SUPPLIED DATA.
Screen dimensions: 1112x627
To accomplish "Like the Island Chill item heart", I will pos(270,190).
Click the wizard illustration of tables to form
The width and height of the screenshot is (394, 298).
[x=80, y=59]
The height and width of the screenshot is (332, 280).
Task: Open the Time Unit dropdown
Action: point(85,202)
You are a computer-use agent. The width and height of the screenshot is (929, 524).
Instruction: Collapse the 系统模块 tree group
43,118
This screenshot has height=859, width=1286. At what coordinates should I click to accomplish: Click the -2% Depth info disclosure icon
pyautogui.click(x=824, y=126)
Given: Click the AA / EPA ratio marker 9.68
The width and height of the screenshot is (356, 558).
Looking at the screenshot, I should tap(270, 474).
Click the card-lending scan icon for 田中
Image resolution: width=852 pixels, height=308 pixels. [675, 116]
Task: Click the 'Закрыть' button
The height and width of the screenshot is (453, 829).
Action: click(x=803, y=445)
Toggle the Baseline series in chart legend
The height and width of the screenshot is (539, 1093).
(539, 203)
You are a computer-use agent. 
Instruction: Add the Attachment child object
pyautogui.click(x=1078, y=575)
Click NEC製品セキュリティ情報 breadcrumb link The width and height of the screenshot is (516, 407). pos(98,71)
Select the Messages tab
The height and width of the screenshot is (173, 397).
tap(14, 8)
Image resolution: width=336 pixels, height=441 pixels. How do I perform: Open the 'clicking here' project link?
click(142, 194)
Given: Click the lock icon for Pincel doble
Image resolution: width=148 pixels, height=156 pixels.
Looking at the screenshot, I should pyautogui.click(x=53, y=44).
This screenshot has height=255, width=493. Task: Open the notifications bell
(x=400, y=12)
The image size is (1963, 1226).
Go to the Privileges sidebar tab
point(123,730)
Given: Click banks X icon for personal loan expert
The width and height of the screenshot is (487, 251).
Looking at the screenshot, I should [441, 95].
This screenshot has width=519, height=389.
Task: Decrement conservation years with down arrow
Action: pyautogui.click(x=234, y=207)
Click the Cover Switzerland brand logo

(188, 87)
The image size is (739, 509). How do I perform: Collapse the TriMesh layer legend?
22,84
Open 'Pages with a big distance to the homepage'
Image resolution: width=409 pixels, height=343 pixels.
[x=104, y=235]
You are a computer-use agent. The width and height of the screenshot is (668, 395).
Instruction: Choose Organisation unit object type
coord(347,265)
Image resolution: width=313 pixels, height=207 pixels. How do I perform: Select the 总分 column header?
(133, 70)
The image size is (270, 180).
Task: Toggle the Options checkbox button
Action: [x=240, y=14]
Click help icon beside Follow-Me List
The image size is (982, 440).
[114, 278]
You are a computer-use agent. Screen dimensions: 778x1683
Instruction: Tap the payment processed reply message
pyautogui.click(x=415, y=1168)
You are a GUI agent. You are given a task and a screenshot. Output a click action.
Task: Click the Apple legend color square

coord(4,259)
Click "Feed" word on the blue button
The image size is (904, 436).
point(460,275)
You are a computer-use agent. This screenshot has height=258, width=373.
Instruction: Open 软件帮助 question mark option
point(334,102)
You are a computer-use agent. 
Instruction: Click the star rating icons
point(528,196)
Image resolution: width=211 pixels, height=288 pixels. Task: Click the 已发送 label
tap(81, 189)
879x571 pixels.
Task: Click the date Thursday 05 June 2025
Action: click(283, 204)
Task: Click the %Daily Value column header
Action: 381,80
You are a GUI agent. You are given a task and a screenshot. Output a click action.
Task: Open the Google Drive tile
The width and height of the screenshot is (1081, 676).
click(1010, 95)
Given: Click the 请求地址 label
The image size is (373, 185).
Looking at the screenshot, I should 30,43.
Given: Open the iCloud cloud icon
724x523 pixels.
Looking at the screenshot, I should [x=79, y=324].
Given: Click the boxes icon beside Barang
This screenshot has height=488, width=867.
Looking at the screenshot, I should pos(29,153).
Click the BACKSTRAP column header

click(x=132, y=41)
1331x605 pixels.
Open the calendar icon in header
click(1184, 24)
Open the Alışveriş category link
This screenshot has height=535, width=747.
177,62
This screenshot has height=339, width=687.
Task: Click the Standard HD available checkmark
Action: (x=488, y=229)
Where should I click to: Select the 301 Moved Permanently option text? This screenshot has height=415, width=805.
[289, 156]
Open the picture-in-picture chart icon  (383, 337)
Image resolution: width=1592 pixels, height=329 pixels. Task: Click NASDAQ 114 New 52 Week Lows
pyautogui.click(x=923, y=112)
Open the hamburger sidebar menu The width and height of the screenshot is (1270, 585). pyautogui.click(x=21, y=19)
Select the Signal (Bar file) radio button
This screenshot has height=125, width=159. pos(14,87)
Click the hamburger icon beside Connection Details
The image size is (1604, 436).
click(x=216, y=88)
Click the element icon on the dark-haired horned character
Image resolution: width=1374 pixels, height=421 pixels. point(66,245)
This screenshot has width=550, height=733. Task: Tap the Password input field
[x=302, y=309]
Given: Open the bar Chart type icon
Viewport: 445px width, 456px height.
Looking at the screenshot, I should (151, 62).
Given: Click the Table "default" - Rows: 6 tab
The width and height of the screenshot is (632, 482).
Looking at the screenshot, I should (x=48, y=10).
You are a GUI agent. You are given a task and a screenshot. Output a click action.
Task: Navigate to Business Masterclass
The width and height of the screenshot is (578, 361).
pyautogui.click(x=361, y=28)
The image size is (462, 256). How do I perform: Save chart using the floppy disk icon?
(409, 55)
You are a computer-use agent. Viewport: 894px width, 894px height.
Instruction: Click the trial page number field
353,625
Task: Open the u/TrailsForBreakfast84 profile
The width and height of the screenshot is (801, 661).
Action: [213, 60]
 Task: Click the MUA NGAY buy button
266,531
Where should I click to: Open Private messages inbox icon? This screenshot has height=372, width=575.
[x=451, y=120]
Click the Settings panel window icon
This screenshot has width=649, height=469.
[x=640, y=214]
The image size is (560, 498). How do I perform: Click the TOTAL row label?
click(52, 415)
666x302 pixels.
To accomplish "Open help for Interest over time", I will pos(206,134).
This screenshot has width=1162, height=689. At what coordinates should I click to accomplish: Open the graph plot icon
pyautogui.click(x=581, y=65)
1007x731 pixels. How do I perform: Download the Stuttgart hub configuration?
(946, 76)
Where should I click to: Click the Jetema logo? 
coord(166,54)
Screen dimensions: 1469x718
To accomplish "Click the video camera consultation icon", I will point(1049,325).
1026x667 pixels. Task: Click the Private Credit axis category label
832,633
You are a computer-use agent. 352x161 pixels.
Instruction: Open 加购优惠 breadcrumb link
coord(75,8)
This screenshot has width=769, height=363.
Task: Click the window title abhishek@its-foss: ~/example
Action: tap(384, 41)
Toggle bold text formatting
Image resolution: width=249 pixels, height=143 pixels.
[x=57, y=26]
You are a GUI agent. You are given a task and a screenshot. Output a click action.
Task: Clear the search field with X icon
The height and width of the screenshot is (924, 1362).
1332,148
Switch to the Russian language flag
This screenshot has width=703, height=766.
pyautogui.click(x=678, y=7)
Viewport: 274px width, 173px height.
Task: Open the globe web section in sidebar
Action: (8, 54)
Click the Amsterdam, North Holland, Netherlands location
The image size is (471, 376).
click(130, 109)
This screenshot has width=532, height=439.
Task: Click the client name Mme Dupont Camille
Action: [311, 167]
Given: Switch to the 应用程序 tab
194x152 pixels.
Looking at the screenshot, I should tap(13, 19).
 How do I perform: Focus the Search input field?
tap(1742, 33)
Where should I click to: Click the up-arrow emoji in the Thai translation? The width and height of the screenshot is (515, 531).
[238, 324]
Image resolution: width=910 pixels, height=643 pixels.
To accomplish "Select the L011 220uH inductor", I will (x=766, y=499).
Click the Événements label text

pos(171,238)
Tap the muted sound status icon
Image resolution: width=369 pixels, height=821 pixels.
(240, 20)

DESCRIPTION OF THE TASK. Throughout the material above, find every line holding "Switch" and copy it.

SOLUTION TO THIS EXERCISE.
Switch to the Russian language flag
Given: Switch to the 应用程序 tab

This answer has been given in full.